Task requirements =
A – According to the DiscDiff abstract, how many unique sequences does the EPD-GenDNA dataset contain, and from how many species?
B – In the DiscDiff abstract, translate this sentence into German: "Additionally, we introduce EPD-GenDNA, the first comprehensive, multi-species dataset for DNA generation, encompassing 160,000 unique sequences from 15 species."
C – Write a continuation of the DiscDiff paper page, picking up after its last line.
Excerpted passage section start
DiscDiff: Latent Diffusion Model for DNA Sequence Generation

Zehui Li,Yuhao Ni,William A V Beardall,Guoxuan Xia,Akashaditya Das,Guy-Bart Stan,Yiren Zhao
2024-04-18
Abstract:This paper introduces a novel framework for DNA sequence generation, comprising two key components: DiscDiff, a Latent Diffusion Model (LDM) tailored for generating discrete DNA sequences, and Absorb-Escape, a post-training algorithm designed to refine these sequences. Absorb-Escape enhances the realism of the generated sequences by correcting `round errors' inherent in the conversion process between latent and input spaces. Our approach not only sets new standards in DNA sequence generation but also demonstrates superior performance over existing diffusion models, in generating both short and long DNA sequences. Additionally, we introduce EPD-GenDNA, the first comprehensive, multi-species dataset for DNA generation, encompassing 160,000 unique sequences from 15 species. We hope this study will advance the generative modelling of DNA, with potential implications for gene therapy and protein production.
Genomics,Artificial Intelligence,Machine Learning
What problem does this paper attempt to address?
Excerpted passage section end
Dataset content section start
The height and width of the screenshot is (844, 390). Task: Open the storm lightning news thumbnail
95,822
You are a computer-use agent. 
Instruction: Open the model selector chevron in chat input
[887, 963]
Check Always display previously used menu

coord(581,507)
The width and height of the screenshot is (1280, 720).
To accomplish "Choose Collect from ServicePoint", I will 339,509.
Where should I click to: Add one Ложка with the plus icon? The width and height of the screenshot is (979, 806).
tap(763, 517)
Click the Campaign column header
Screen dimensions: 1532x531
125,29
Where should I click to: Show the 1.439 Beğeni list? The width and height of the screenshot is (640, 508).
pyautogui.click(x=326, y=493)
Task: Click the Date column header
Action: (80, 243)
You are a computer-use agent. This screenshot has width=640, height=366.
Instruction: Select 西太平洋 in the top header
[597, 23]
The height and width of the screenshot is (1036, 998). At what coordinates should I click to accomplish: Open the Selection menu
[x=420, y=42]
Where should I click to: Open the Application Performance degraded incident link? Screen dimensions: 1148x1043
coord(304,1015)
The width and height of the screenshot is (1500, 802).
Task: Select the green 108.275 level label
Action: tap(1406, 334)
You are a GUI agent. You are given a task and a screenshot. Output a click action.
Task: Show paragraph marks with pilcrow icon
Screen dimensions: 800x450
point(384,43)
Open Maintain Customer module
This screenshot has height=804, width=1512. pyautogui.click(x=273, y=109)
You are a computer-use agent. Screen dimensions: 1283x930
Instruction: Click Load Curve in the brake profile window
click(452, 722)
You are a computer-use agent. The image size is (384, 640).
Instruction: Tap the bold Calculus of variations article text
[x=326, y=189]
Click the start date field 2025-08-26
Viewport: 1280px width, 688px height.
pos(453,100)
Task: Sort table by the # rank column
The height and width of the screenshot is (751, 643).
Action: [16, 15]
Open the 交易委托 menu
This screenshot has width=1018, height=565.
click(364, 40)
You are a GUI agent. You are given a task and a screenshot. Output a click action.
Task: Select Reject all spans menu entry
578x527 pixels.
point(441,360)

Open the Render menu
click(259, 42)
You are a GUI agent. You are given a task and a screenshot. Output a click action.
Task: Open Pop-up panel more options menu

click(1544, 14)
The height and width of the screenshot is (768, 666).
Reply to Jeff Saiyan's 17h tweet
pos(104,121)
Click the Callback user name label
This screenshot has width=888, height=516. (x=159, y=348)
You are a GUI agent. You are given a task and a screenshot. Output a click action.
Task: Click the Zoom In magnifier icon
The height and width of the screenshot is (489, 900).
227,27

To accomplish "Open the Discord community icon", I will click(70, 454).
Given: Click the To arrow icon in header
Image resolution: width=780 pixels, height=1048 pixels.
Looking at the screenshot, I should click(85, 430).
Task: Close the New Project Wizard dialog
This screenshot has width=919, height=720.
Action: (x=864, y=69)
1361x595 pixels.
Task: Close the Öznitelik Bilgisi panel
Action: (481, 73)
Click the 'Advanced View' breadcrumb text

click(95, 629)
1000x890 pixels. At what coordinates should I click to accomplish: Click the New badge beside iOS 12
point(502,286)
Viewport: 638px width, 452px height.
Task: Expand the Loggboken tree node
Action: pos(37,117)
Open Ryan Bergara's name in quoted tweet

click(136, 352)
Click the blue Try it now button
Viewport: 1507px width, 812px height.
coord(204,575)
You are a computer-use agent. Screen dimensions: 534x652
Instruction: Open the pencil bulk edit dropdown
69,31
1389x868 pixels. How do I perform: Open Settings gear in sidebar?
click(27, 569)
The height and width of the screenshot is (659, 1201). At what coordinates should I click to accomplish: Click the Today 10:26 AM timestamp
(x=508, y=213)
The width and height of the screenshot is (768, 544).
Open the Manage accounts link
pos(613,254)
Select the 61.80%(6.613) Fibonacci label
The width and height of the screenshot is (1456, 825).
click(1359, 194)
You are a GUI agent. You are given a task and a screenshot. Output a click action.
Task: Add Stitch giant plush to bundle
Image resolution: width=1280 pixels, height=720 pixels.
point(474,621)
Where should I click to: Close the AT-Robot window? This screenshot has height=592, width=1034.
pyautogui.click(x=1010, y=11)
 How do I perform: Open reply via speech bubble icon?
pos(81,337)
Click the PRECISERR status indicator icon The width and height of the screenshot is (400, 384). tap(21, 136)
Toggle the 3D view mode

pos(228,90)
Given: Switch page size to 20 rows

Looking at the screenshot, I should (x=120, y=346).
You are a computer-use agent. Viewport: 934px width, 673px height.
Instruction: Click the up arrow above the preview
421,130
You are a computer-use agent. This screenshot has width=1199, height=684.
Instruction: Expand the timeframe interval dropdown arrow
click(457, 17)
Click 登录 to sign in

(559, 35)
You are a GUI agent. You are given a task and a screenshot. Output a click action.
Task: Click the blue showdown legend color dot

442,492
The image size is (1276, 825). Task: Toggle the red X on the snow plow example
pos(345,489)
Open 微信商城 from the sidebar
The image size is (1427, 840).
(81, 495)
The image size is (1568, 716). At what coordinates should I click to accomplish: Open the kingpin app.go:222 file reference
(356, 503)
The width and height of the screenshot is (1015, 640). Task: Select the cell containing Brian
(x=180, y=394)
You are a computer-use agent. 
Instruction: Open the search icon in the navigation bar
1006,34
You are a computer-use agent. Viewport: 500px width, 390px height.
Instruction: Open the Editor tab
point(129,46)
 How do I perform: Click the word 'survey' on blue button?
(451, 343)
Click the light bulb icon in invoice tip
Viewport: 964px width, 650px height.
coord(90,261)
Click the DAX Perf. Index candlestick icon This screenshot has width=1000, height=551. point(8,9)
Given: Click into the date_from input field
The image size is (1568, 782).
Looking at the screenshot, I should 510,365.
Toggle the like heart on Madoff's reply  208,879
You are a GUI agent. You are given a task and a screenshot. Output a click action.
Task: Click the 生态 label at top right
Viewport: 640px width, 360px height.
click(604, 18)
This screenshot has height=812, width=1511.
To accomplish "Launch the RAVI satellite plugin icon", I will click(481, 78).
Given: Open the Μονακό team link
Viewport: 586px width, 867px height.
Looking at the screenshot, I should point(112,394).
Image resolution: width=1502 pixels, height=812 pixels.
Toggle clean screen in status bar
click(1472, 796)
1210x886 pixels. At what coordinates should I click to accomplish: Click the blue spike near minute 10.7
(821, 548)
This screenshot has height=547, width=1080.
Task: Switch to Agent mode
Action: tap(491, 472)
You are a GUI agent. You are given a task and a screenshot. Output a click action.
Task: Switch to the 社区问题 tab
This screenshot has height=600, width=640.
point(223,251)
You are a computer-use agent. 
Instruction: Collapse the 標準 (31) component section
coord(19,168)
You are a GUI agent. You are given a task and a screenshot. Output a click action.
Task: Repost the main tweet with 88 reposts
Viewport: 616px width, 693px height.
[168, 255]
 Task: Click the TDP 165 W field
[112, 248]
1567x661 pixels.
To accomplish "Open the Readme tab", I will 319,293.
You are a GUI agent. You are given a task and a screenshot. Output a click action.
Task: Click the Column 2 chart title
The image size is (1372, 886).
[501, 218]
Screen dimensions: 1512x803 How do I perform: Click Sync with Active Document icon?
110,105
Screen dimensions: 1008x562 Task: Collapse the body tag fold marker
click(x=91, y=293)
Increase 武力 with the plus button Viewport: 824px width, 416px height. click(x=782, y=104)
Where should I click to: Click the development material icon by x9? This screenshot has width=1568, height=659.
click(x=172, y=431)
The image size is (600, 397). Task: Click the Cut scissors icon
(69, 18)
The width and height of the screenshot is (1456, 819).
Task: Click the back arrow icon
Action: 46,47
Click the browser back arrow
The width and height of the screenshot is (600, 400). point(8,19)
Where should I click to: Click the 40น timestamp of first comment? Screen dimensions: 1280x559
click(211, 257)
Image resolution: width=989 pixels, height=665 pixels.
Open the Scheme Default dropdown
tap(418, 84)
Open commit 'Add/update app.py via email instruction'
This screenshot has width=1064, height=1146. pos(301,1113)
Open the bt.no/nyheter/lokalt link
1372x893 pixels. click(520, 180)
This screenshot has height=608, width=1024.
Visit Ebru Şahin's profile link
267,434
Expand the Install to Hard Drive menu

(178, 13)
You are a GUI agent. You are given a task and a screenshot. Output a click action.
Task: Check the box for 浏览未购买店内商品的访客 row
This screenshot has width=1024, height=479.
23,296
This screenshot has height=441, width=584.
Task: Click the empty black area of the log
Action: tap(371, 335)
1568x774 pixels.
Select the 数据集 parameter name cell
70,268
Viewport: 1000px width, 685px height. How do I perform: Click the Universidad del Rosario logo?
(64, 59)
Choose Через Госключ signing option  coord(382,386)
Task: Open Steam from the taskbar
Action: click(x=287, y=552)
Dataset content section end
Answer section =
A – 160,000 unique sequences from 15 species.

B – Darüber hinaus stellen wir EPD-GenDNA vor, den ersten umfassenden, artübergreifenden Datensatz für die DNA-Generierung, der 160.000 einzigartige Sequenzen aus 15 Arten umfasst.

C –
The paper proposes a new framework for generating DNA sequences, addressing two main issues: 1) How to generate realistic DNA sequences to improve the limitations of existing diffusion models in handling discrete DNA sequences; 2) How to correct the "rounding errors" generated during the transformation from the latent space to the input space, enhancing the authenticity of the sequences. To achieve this, the paper introduces DiscDiff, a novel latent diffusion model for discrete sequences, and the Absorb-Escape training algorithm to enhance the accuracy and diversity of DNA sequences. Furthermore, the paper creates the first large-scale cross-species DNA generation dataset, EPD-GenDNA, for evaluating and advancing the development of DNA generation models.